Consumer demand for credit intensified in the third quarter, driven chiefly by increases in mortgage balances and new auto loans, according to data released Monday by credit reporting agency Equifax.
Mortgage balances and new auto loans were up 6.6 per cent and 11.7 per cent year over year, respectively, according to Equifax. Overall average consumer debt increased 3.3 per cent compared with the third quarter of last year.
Rebecca Oakes, assistant vice-president of advanced analytics at Equifax Canada, said in an interview that growth in mortgages last quarter was especially high, with the largest increase among people under 35. That trend comes even as economic fallout from the pandemic and associated lockdown measures hit young people especially hard.
“In terms of new mortgages, that could be refinancing, or it could be brand-new, first-time homebuyers or it could be people moving house,” Oakes said. “That was actually the highest value that we’ve seen ever.”
The increased demand for auto loans in the third quarter could have been a result of pent-up demand from people who had to wait to buy cars later in the year, Oakes said.

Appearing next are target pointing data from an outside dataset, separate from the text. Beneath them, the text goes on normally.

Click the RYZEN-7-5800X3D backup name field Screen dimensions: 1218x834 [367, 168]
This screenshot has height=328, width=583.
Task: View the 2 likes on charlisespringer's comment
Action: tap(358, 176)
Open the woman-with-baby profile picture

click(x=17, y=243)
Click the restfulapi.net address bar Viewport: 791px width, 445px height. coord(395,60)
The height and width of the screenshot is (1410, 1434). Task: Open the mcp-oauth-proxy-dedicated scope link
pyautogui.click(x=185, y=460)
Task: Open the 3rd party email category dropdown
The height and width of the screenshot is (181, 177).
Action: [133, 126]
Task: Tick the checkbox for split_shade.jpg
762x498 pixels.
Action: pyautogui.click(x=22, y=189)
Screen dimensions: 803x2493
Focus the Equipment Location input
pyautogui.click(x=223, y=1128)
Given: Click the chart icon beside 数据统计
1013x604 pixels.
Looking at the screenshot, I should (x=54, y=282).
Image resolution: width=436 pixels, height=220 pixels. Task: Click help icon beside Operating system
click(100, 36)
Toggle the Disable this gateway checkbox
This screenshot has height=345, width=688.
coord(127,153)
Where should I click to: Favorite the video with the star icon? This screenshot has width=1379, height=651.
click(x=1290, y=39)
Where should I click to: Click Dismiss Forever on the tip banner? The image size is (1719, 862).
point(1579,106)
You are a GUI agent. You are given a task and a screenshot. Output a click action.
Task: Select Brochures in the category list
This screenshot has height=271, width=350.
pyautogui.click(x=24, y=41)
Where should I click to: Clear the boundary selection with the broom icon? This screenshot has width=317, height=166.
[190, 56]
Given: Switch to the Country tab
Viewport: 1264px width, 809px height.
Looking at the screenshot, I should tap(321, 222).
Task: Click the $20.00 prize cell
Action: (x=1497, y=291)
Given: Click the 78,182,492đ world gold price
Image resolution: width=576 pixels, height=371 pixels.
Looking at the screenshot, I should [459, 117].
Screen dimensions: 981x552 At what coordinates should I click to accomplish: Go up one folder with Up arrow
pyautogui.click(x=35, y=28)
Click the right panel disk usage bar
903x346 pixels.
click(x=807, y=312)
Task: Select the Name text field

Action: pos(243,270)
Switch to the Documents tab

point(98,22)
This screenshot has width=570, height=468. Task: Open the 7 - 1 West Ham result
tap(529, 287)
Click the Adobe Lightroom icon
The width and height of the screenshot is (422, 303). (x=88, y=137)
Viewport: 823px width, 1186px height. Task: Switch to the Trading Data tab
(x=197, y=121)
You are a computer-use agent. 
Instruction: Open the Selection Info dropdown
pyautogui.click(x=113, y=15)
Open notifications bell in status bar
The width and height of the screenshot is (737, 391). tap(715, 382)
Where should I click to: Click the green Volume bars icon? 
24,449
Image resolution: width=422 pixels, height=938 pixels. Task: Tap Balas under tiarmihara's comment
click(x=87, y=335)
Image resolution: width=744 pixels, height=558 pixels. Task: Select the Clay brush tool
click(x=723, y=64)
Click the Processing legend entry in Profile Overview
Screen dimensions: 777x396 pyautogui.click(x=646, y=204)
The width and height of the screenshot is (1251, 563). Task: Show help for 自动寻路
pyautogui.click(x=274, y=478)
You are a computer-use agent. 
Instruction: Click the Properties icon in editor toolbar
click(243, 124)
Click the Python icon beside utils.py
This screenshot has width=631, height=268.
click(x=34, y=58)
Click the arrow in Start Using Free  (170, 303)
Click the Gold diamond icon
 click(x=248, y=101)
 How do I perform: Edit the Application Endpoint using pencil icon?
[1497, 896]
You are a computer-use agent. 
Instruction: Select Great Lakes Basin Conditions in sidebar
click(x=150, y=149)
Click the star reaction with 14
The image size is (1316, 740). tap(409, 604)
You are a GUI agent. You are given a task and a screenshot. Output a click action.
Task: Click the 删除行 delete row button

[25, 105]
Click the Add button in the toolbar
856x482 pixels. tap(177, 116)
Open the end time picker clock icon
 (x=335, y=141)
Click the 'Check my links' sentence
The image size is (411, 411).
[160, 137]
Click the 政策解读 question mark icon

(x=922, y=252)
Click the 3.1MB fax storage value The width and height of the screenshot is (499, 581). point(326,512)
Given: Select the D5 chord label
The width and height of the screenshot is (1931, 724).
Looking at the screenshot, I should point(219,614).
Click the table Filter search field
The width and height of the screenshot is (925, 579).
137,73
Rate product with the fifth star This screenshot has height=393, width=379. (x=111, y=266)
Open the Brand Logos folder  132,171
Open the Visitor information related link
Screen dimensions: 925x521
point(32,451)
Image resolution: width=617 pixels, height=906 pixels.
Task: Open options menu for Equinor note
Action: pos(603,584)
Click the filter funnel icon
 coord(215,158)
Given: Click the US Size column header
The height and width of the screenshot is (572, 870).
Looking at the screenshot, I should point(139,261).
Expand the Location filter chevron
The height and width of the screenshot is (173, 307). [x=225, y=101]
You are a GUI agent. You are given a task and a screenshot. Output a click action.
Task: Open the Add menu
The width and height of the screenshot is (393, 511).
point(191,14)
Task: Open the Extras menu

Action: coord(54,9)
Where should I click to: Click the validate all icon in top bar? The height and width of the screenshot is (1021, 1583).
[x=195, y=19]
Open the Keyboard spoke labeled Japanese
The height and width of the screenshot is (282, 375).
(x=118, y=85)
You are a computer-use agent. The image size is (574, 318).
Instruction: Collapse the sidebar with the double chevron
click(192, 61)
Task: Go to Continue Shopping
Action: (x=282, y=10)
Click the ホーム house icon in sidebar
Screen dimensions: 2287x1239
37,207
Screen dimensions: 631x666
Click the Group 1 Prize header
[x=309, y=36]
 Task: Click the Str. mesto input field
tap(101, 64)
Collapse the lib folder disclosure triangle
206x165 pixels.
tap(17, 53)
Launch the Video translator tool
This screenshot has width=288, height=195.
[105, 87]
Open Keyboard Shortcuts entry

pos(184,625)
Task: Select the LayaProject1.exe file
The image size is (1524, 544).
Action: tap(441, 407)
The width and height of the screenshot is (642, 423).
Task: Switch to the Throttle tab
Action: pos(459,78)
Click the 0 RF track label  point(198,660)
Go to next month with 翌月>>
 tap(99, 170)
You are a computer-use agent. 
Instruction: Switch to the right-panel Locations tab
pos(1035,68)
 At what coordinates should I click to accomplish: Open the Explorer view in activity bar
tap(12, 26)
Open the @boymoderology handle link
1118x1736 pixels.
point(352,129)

The figures in Equifax’s report are drawn from banks and other lenders that provide data to the credit rating agency.
Equifax pegged total consumer debt at $2.04 trillion, while Statistics Canada reported in June that household debt had reached $2.3 trillion, with $1.77 in debt for every dollar of household disposable income.
More than three million consumers have chosen to use payment deferral programs since the start of the COVID-19 pandemic, according to Equifax. Since the start of this year, some banks have offered consumers the option to suspend their loan payments for several months, in recognition of the financial strain the pandemic has created for many households.
However, under the payment deferral programs, interest continues to accrue during the months for which payments are suspended.
The percentage of balances where credit users have missed three or more payments was at its lowest level since 2014, with deferral programs likely masking the true delinquency rates, according to Oakes.